Un tema delicado, pero ineludible

El paro nacional de transporte decretado por la Unión de Obreros y Trabajadores del Transporte UNOTT, se inscribe entre los temas más delicados del país.
Imposible entender la medida si no nos detenemos a analizar la situación que la ha provocado.
El asesinato de otro taximetrista, que acarrea la destrucción de una familia, situación que se reitera con frecuencia está en el origen de la medida y además se corresponde con una situación de inseguridad que nadie puede desconocer. Si nos despojáramos de la lectura política en la que frecuentemente se cae cuando se habla de estos temas, debemos asumir que es una consecuencia lógica de una serie de medidas y de que hemos ido permitiendo, que han mostrando que el sistema es permeable y los grandes intereses de quienes siquiera muestran nunca la uñas se han ido imponiendo poco a poco hasta desembocar en lo que tenemos hoy.

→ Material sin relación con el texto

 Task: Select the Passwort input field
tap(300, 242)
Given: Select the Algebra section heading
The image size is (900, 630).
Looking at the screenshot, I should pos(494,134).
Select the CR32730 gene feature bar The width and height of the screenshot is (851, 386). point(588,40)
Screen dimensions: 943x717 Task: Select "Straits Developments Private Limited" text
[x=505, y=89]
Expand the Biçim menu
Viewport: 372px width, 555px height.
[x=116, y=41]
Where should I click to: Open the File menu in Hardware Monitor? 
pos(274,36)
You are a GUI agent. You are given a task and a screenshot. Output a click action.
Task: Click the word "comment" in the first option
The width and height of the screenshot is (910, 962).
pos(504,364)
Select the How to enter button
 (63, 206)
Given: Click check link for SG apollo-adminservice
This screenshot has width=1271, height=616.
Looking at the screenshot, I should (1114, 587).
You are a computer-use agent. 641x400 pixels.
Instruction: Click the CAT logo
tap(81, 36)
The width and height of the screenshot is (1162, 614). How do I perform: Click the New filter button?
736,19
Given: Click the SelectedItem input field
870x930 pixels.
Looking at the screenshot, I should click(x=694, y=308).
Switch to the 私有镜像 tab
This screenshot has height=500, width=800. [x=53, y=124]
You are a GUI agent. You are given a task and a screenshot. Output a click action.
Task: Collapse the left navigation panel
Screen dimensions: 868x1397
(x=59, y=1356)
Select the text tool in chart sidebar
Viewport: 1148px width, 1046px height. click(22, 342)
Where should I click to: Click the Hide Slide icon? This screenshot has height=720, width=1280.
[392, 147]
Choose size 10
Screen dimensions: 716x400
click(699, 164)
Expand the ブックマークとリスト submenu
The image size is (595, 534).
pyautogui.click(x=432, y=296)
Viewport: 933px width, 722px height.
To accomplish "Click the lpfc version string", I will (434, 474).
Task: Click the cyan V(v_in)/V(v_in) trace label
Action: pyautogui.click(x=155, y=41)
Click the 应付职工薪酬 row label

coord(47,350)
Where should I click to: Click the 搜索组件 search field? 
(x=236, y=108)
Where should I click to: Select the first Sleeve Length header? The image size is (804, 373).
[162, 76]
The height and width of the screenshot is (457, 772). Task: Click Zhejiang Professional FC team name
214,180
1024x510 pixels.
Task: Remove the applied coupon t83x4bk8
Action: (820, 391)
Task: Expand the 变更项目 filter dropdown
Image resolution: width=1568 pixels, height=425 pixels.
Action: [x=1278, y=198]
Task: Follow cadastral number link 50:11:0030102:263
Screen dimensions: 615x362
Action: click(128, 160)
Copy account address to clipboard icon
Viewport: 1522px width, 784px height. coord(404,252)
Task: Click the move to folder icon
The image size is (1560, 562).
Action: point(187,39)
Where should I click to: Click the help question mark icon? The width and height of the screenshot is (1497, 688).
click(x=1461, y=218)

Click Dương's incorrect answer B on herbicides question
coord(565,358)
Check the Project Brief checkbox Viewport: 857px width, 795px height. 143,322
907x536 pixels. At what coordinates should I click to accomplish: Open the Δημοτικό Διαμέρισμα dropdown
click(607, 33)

No sólo los denominados trabajadores del volante, taximetristas, y omnibuseros sino comerciantes y cualquier trabajador que hoy sale a trabajar a la calle sobre todo en Montevideo, corre un riesgo que era impensable algunos años atrás. Pero no se trata sólo de ellos, sino que también corre riesgo cualquier persona hasta por lucir una camiseta de una institución deportiva cuando cae en “territorio” dominado por mal llamados “adherentes” de otra institución, como acaba de suceder una vez más.
Pero volvamos al tema de hoy. Seguramente que un paro nacional en el transporte, precisamente en el inicio de la Semana Santa, tiene ingredientes muy diferentes a las habituales. No es un paro más, se ha tomado en la fecha “pico” de máximo movimiento de pasajeros en lo interno del país.
Por este motivo la cantidad de personas afectadas también es muy superior a lo habitual. También es mayor la repercusión que ha tenido y quienes no se detienen a analizar las causas se sienten injustamente perjudicados, sosteniendo “y yo que tengo que ver…”.
El Uruguay es uno, y la inseguridad que nos afecta está en la raíz de este mundo globalizado. Basta mirar a nuestro alrededor para confirmar que no es un tema sólo de nuestro país, sino que es un problema internacional.
El fin justifica los medios. Esto es, todo vale cuando se trata de conseguir lo que quiero y “necesito”, así tenga que matar para obtenerlo.
Hoy estamos entre los afectados, pero totalmente consustanciados con las víctimas y los trabajadores de este país en el tema. Para nosotros perder un día en la vida generalmente no tiene gran significación, pero para ellos, perder la vida en un minuto, si que es dramático.
Esto tiene que terminar. Quien así obra tiene que enfrentar las consecuencias y no nos estamos refiriendo a medidas draconianas, a adoptar la política de ojo por ojo y diente por diente, pero si a no seguir con la ingenuidad conque se “sanciona” si es que se le puede llamar sanción a los menores que no tienen escrúpulos en matar para obtener lop que quieren.